**Dataset content**:
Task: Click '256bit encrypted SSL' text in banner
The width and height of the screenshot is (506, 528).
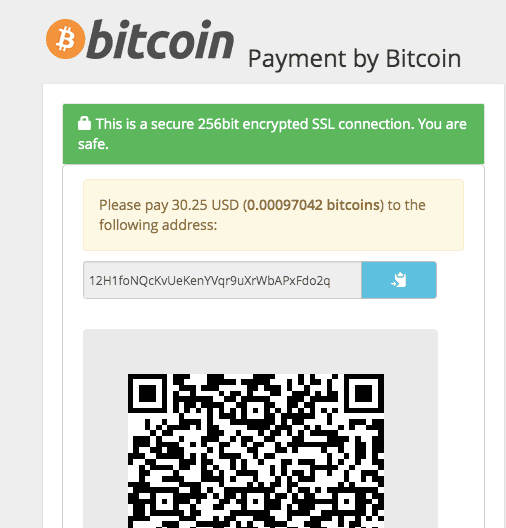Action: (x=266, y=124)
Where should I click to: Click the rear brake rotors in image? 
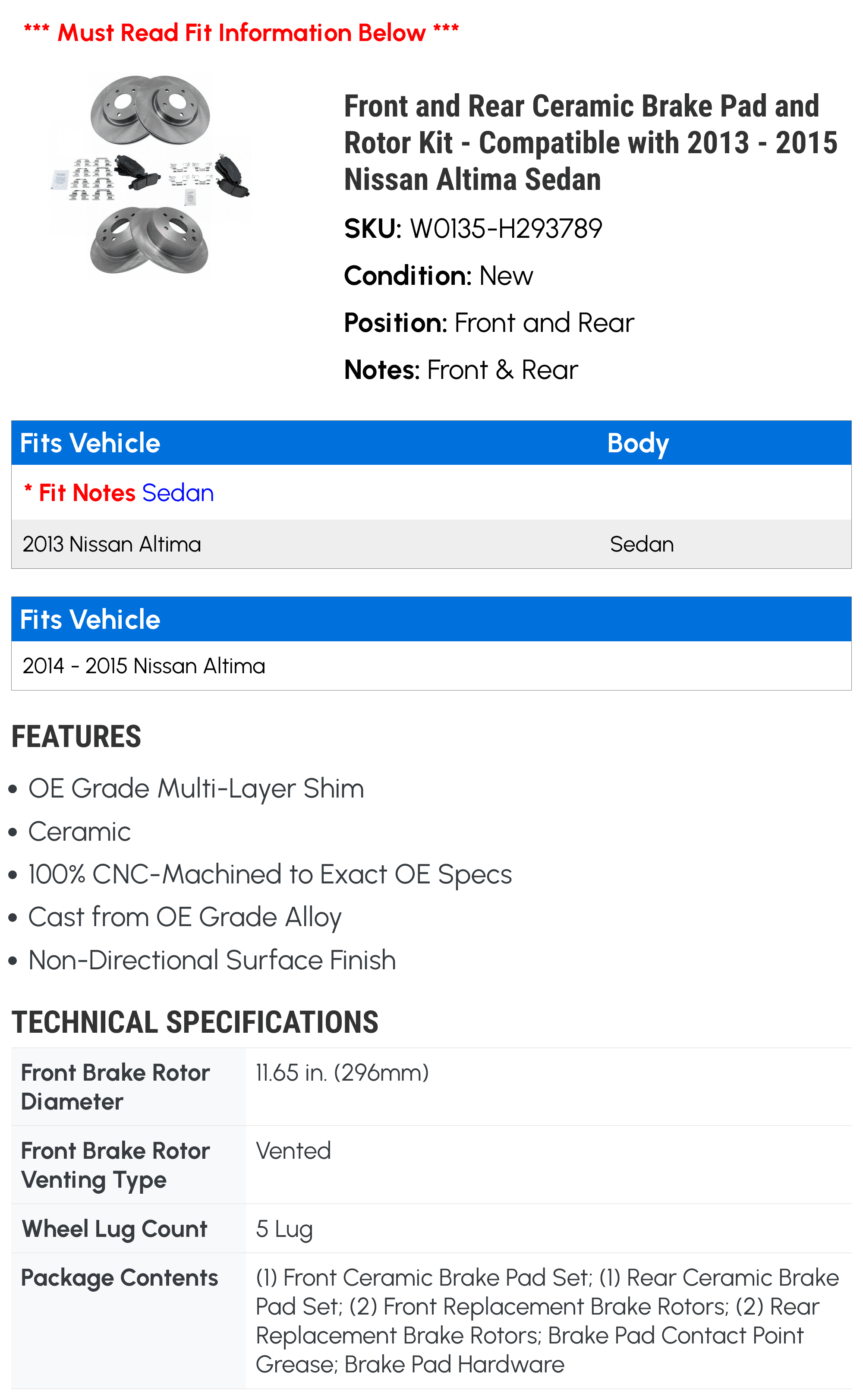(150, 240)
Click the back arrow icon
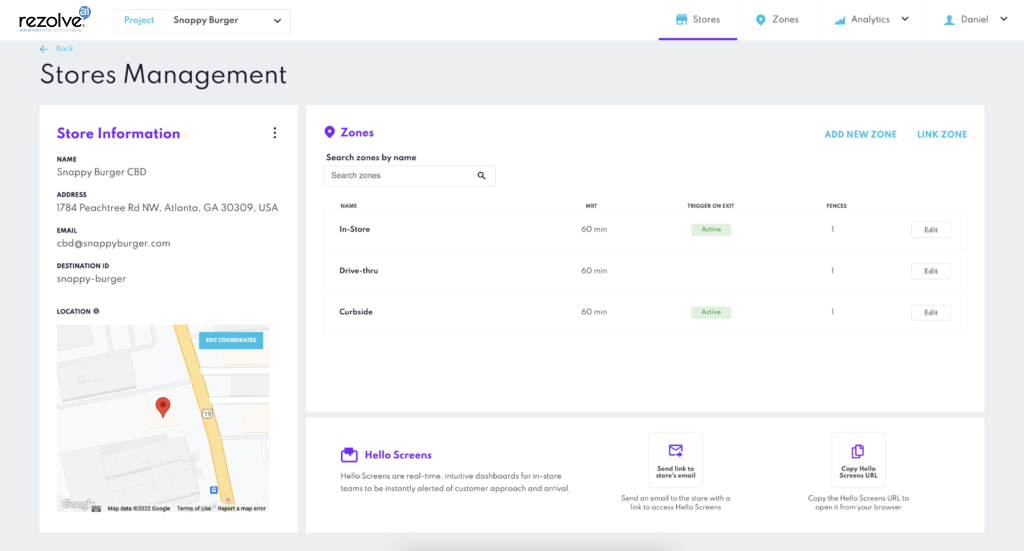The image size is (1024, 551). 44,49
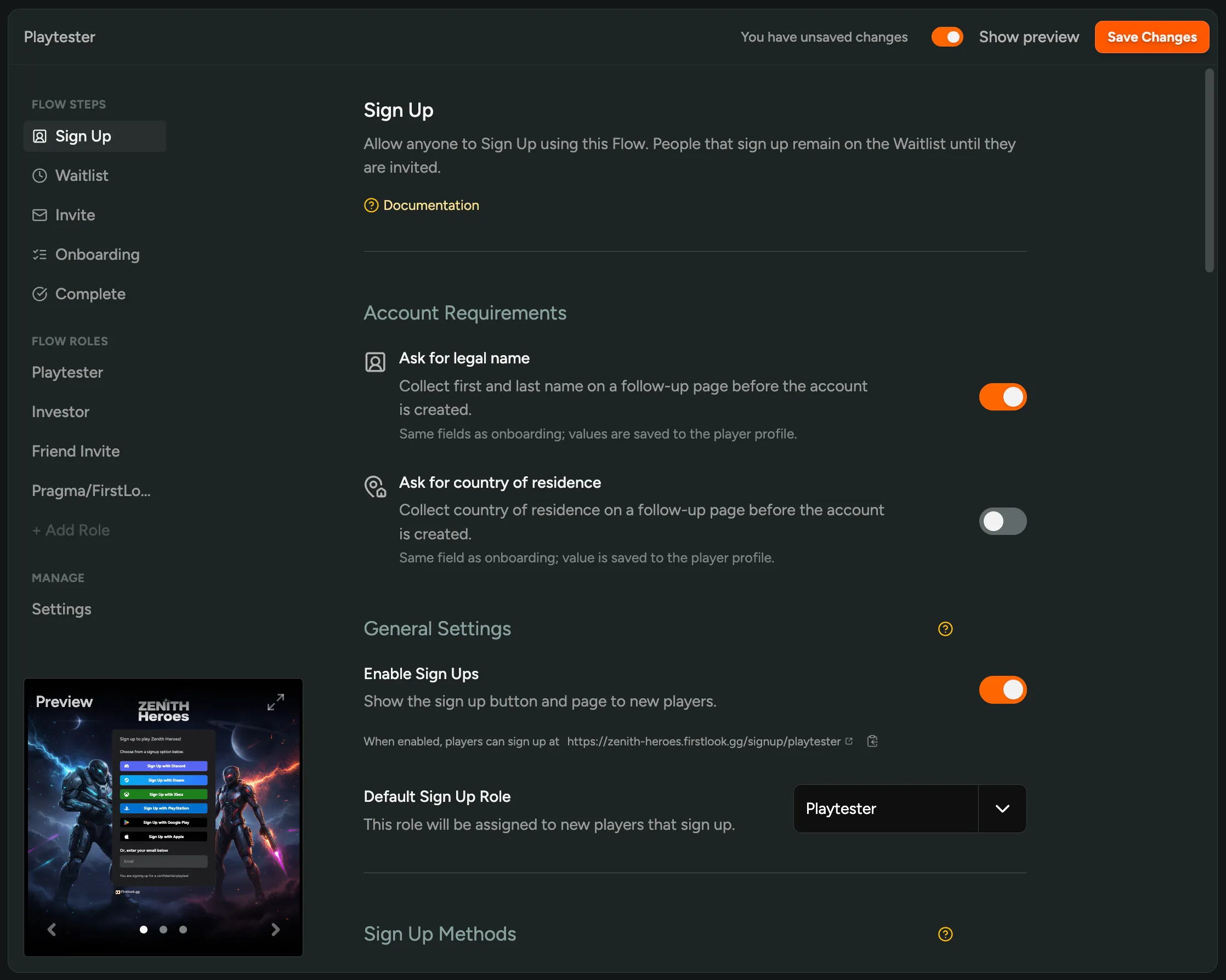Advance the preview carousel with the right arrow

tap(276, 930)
==
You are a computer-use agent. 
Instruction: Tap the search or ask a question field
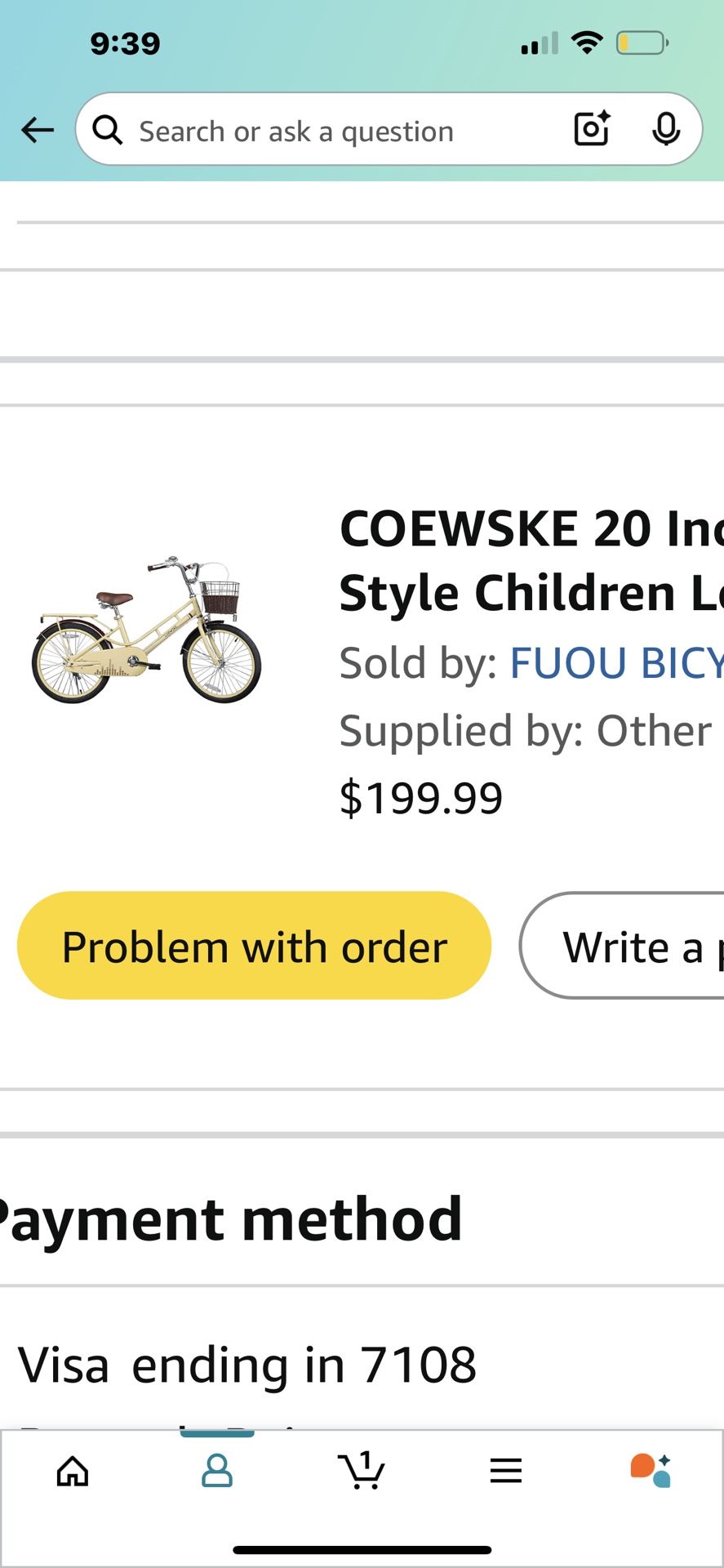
==
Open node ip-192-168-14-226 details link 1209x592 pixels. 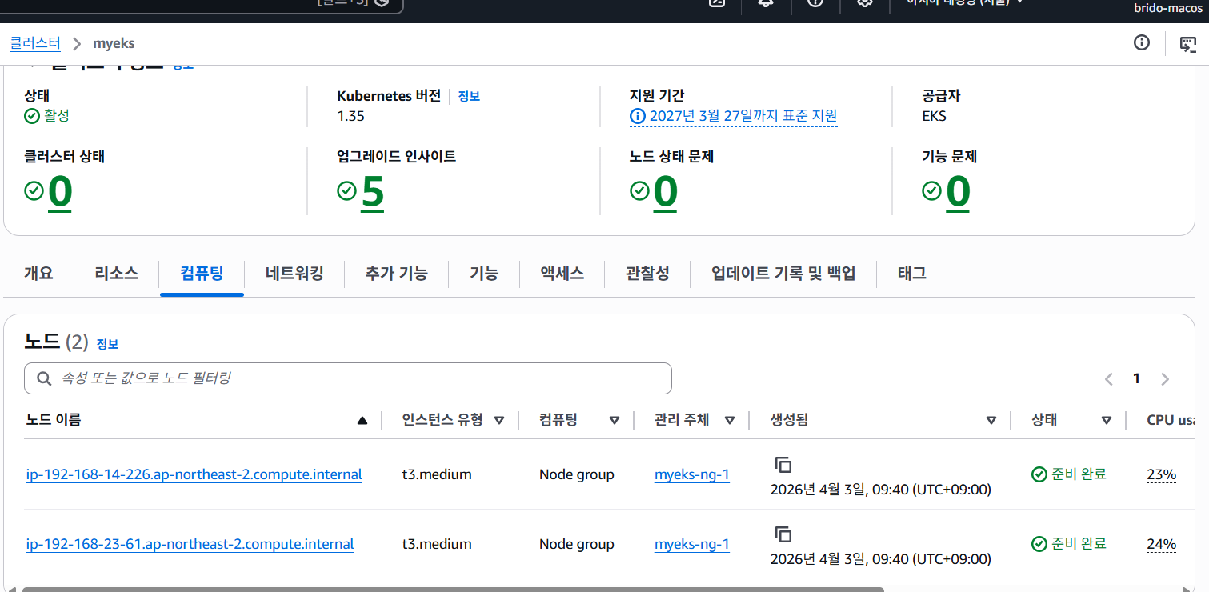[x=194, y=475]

**What you should do**: Retype the records from the line containing "Where should I" up to and including the line containing "tap(276, 930)", reproducing each line precisely. Omit the pictures from your answer.

**Solution for this task**:
Where should I click to: Click the rear brake rotors in image? 
(150, 240)
Click the back arrow icon
The image size is (1024, 551). 44,49
Advance the preview carousel with the right arrow

tap(276, 930)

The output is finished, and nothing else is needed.